High school in Kentucky, United States

Covington Holmes Junior/Senior High School, located in Covington, Kentucky, United States, is the oldest public high school in Kentucky, founded as Covington Central High in 1853. It is part of the Covington Independent Public Schools. Its boundary includes much of Covington (to the north) and portions of Kenton Vale and Fort Wright.

==History==
The original school started with 22 students. In 1919 the school moved to the mansion Holmesdale, built by Daniel Henry Holmes, who owned retail stores in Covington and New Orleans. Holmesdale was a 32-room mansion built on about 17 acre. It was sold in 1919 by the Holmes family to the Covington Board of Education for $50,000. The site is now part of the Holmes High School campus. Holmesdale was used for a school cafeteria for a time, but was torn down in 1936 to make way for an administration building.

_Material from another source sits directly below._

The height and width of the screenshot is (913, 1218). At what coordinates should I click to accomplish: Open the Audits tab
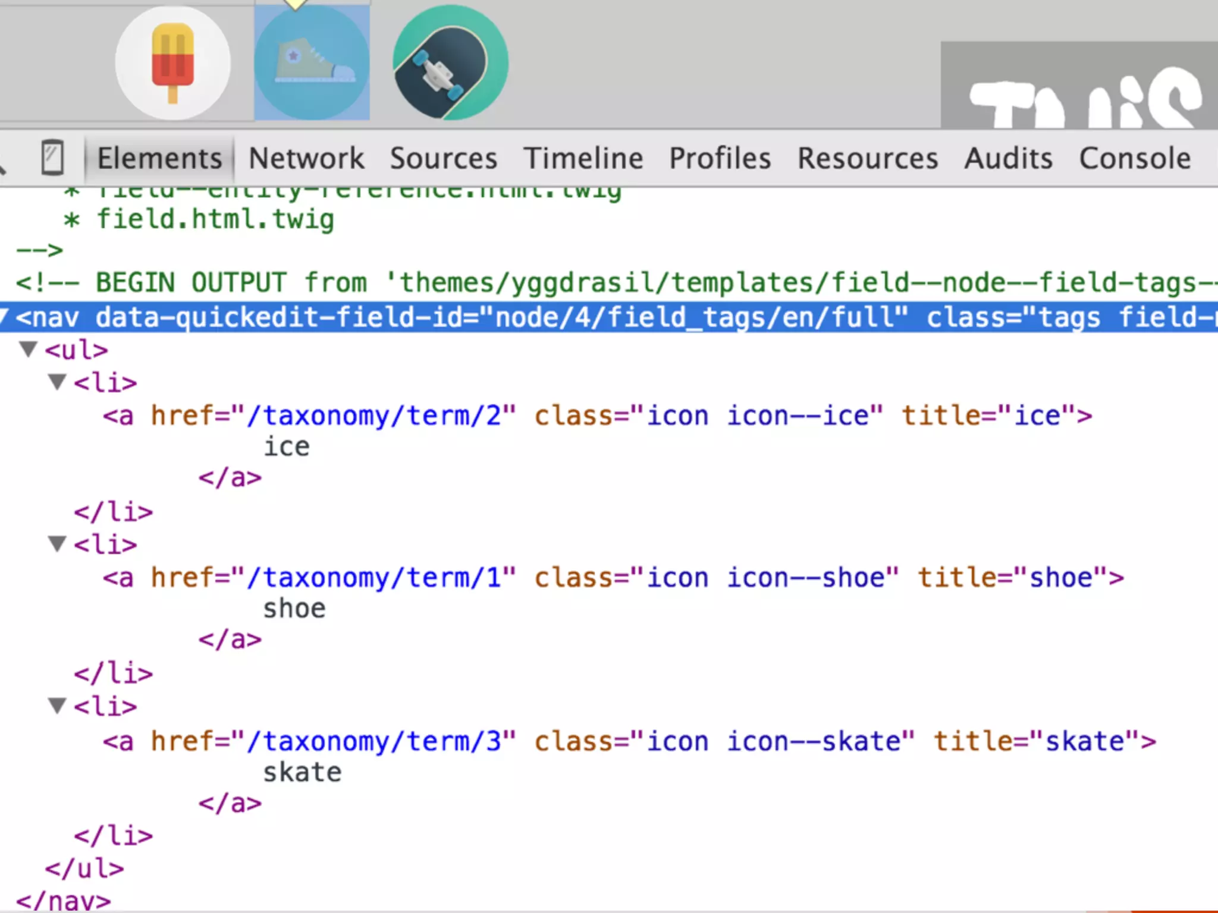[1009, 159]
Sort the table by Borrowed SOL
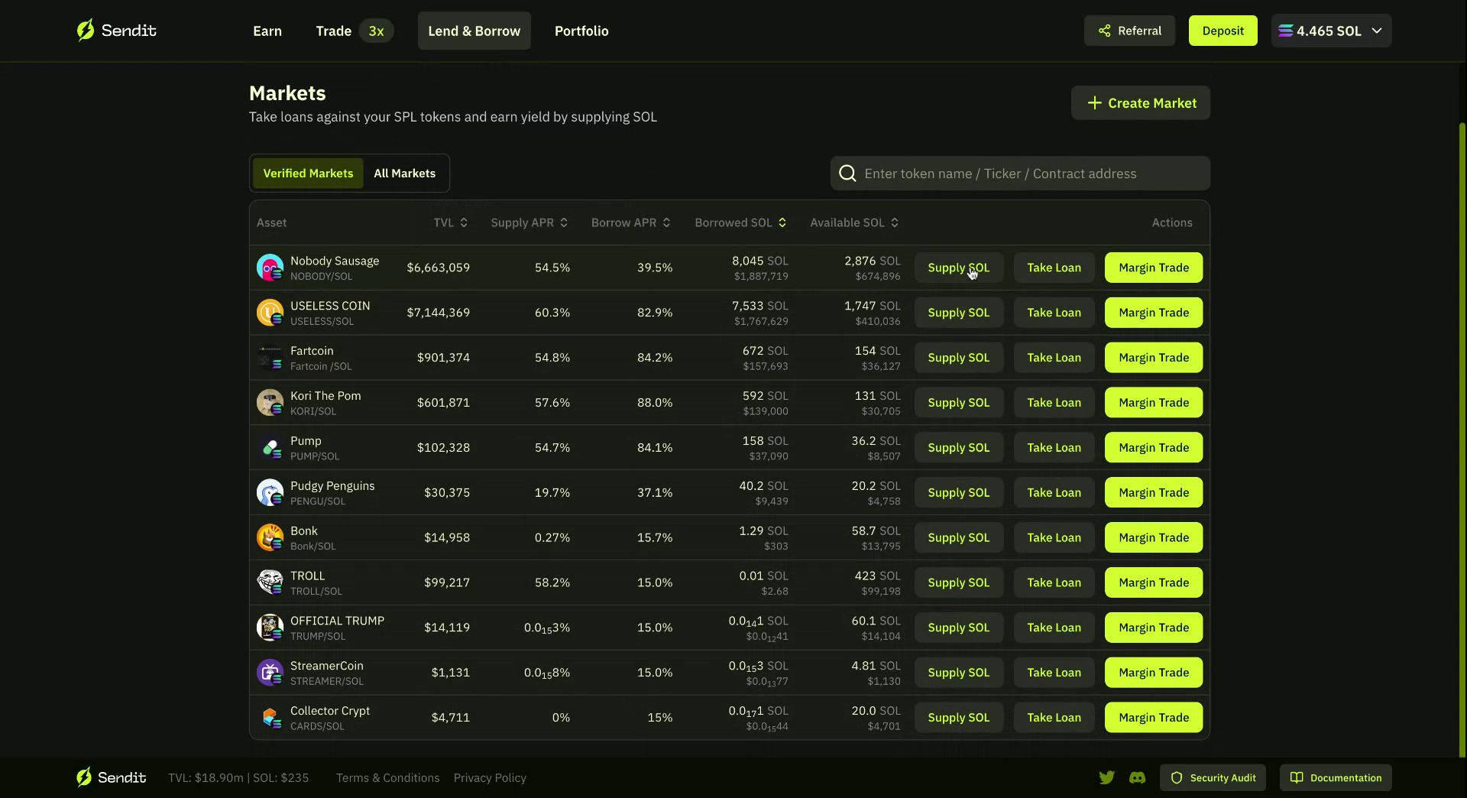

Holmes is currently seven-year school, educating students from grades 6 through 12. The new name of the middle school is Holmes Middle School. The two schools act as separate entities on the same campus.

The school offers a wide range of programs, including the International Baccalaureate program, the Advanced Placement program, and, until recently, technical and vocational courses. Its distinguished graduates include the mathematician Carl Faith, nuclear scientist Dick Lewis, Staples CEO Ron Sargent, Major League Baseball umpire Randy Marsh.

In 2009, the Holmes Bulldogs basketball team (boys) won its first state title.

==History of the Middle School==
A prior iteration of the school district saw Two Rivers Middle School (525 Scott St.) centrally educating Covington's 6th and 7th grade students from the mid-2000s to the mid-2010s. Prior to that, Holmes Junior High School centrally educated Covington's 7th and 8th grade students in the same buildings as today's Holmes Middle School, with 9th-12th grades operated next door as Holmes Senior High School.